LSTM for 30 classes, badly overfitting, cannot go over 76% test accuracy

Question

How to classify job descriptions into their respective industries?

I'm trying to classify text using LSTM, in particular converting job description Into industry categories, unfortunately the things I've tried so far Have only resulted in 76% accuracy.

What is an effective method to classify text for more than 30 classes using LSTM?

I have tried three alternatives

Model_1

Model_1 achieves test accuracy of 65%

embedding_dimension = 80
max_sequence_length = 3000
epochs = 50
batch_size = 100

    model = Sequential()
    model.add(Embedding(max_words, embedding_dimension, input_length=x_shape))

    model.add(SpatialDropout1D(0.2))
    model.add(LSTM(100, dropout=0.2, recurrent_dropout=0.2))

    model.add(Dense(output_dim, activation='softmax'))
    model.compile(loss='categorical_crossentropy', optimizer='adam', metrics=['accuracy'])

Model_2

Model_2 achieves test accuracy of 64%

    model = Sequential()
    model.add(Embedding(max_words, embedding_dimension, input_length=x_shape))

    model.add(LSTM(100))

    model.add(Dropout(rate=0.5))
    model.add(Dense(128, activation='relu', kernel_initializer='he_uniform'))

    model.add(Dropout(rate=0.5))
    model.add(Dense(64, activation='relu', kernel_initializer='he_uniform'))

    model.add(Dropout(rate=0.5))
    model.add(Dense(output_dim, activation='softmax'))

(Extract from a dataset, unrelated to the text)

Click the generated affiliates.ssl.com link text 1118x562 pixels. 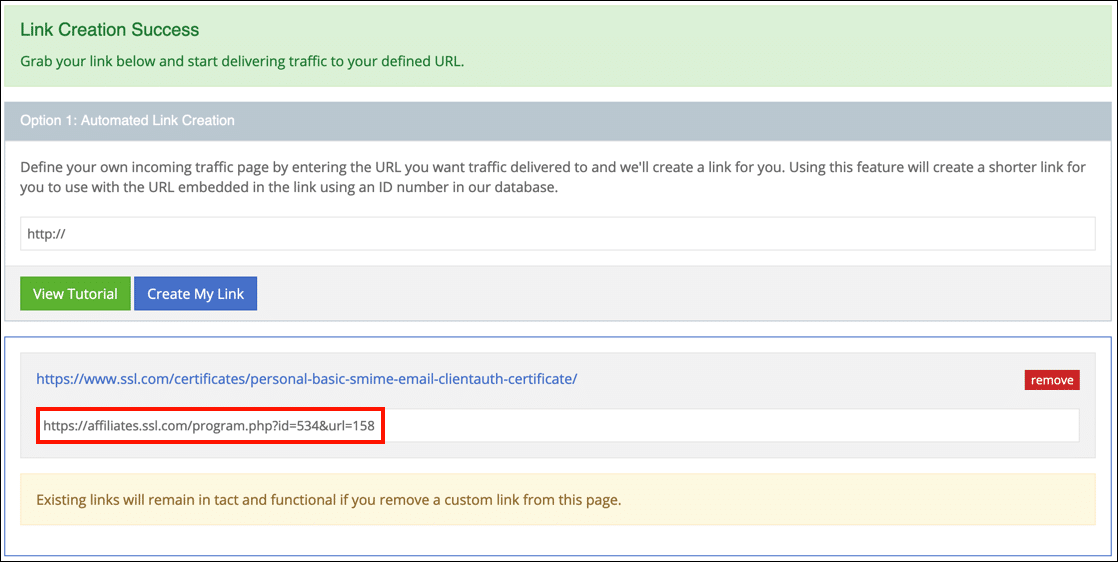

    model.compile(optimizer='adam', loss='categorical_crossentropy', metrics=['acc'])

Model_3

Model_3 achieves test accuracy of 76%

    model.add(Embedding(max_words, embedding_dimension, input_length= x_shape, trainable=False))

    model.add(SpatialDropout1D(0.4))
    model.add(LSTM(100, dropout=0.4, recurrent_dropout=0.4))

    model.add(Dense(128, activation='sigmoid', kernel_initializer=RandomNormal(mean=0.0, stddev=0.039, seed=None)))
    model.add(BatchNormalization())

    model.add(Dense(64, activation='sigmoid', kernel_initializer=RandomNormal(mean=0.0, stddev=0.55, seed=None)) )
    model.add(BatchNormalization())

    model.add(Dense(32, activation='sigmoid', kernel_initializer=RandomNormal(mean=0.0, stddev=0.55, seed=None)) )
    model.add(BatchNormalization())

    model.add(Dense(output_dim, activation='softmax'))

    model.compile(optimizer= "adam" , loss='categorical_crossentropy', metrics=['acc'])

I'd like to know how to improve the accuracy of the network.

Please keep in mind, that "lakhs" is a number prefix not known to anyone outside of India. — JE_Muc, Nov 25 '20 at 09:33

score 2 · Answer 1 · answered Nov 26 '20 at 06:20

Start with a minimal base line

You have a simple network at the top of your code, but try this one as your baseline

model = Sequential()
model.add(Embedding(max_words, embedding_dimension, input_length=x_shape))
model.add(LSTM(output_dim//4)),
model.add(Dense(output_dim, activation='softmax'))
model.compile(loss='categorical_crossentropy', optimizer='adam', metrics=['accuracy'])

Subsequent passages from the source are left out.